Esse evento tinha sido planejado por uma organização irmã, a 80 Per Cent Coalition, fundada por Cindy Chafian, uma ex-organizadora do Women for America First.

“O que estamos fazendo é algo sem precedentes”, disse Chafian ao dar início a seu ato público. “Estamos equilibrados no precipício da história e estamos preparados para retomar nosso país.” Dirigindo-se a Trump, ela falou: “Ouvimos seu chamado. Estamos aqui para nos posicionarmos a seu lado.”

Trump subiu ao pódio no Ellipse no dia seguinte pouco antes das 13h e conclamou a multidão de dezenas de milhares de pessoas à sua frente a levar sua mensagem aos republicanos no Capitólio: “Vocês nunca vão retomar nosso país com fraqueza”.

Enquanto ele discursava, alguns manifestantes, encabeçados por membros dos Proud Boys, já estavam invadindo o perímetro de segurança externa do Capitólio.

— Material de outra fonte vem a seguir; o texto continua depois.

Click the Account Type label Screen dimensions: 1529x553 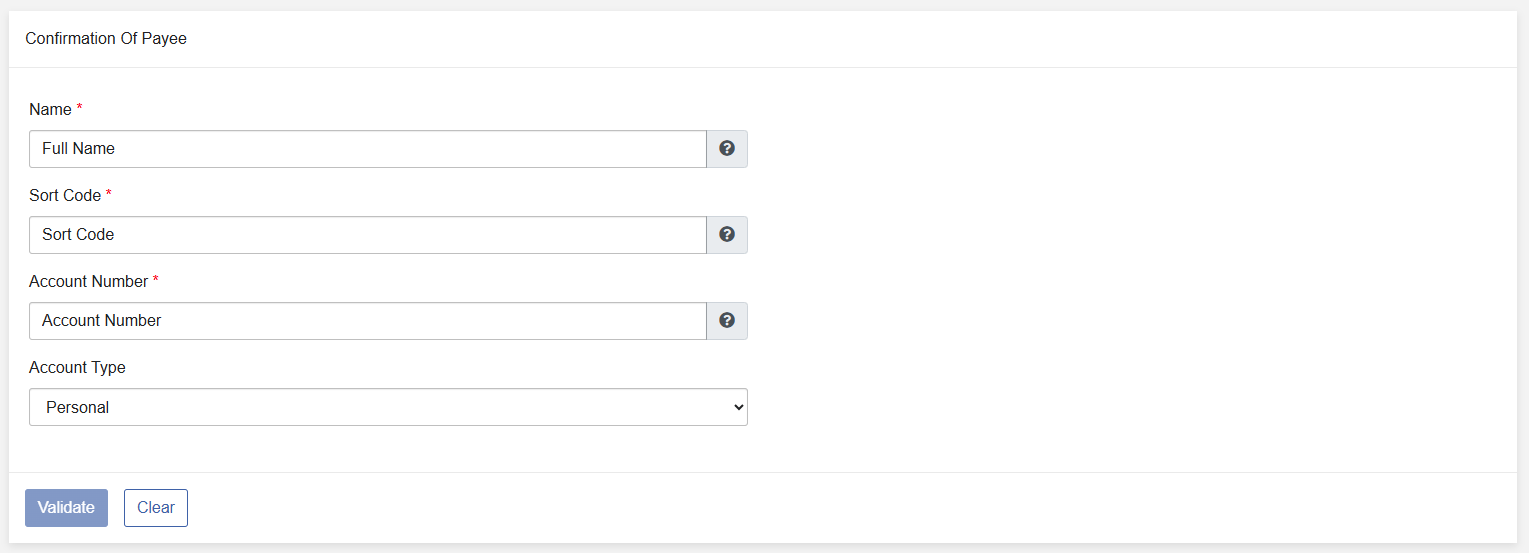pyautogui.click(x=77, y=367)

Dentro do recinto, quando Paul Gosar se levantou para fazer a primeira objeção, no caso aos resultados eleitorais em seu próprio estado do Arizona, vários parlamentares republicanos o aplaudiram em pé.

Menos de uma hora mais tarde os parlamentares fugiriam para um local seguro quando a multidão enfurecida invadiu o edifício.

No dia 15 de janeiro, Trump concordou em reunir-se no Salão Oval com Mike Lindell, que chegou com dois conjuntos de documentos. Um deles, fornecido por um advogado que ele se negou a identificar, incluía uma série de medidas que Trump poderia tomar, incluindo declarar “lei marcial, se necessário”.

O outro, conforme disse Lindell em entrevista no dia seguinte, era um código de computador indicando que a China e outros atores estatais haviam alterado os resultados da eleição –verificado por seus próprios investigadores depois de ele encontrá-lo online.

“Falei: ‘Sr. Presidente, tenho ótimas notícias. O sr. ganhou com 79 milhões de votos e Biden recebeu 68 milhões’”, ele recordou. (Biden recebeu mais de 80 milhões de votos, contra 74 milhões dados a Trump. Autoridades do Departamento de Segurança Interna rejeitaram as alegações de interferência externa.)

Alguns minutos mais tarde, Trump mandou seu assessor de segurança nacional, Robert O’Brien, levar Lindell ao escritório de Cipollone no andar de cima. Ele disse ao fundador da MyPillow para voltar mais tarde.

Após uma discussão breve, assessores levaram Lindell para a saída. “Digo e repito: ‘Não vou embora’”, ele lembrou de lhes ter dito. Lindell acabou partindo quando um assessor deixou claro que o Salão Oval não ia levar a discussão adiante. O presidente havia desistido.